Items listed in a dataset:
::::::::::

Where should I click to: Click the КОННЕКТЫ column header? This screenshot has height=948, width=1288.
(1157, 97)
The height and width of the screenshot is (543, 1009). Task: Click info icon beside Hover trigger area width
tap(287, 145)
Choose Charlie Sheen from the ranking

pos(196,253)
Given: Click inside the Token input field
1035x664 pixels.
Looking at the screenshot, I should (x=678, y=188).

::::::::::

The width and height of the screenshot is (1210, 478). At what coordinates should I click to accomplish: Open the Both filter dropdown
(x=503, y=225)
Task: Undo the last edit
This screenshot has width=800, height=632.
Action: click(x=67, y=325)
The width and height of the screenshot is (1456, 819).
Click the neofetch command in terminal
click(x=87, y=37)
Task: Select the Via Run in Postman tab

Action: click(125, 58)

::::::::::

* **What you have to do**:
All lines above from the line with "Where should I" through the line with "Given: Click inside the Token input field", both included, are to be set down exactly, with nothing else.

* **Completed task**:
Where should I click to: Click the КОННЕКТЫ column header? This screenshot has height=948, width=1288.
(1157, 97)
The height and width of the screenshot is (543, 1009). Task: Click info icon beside Hover trigger area width
tap(287, 145)
Choose Charlie Sheen from the ranking

pos(196,253)
Given: Click inside the Token input field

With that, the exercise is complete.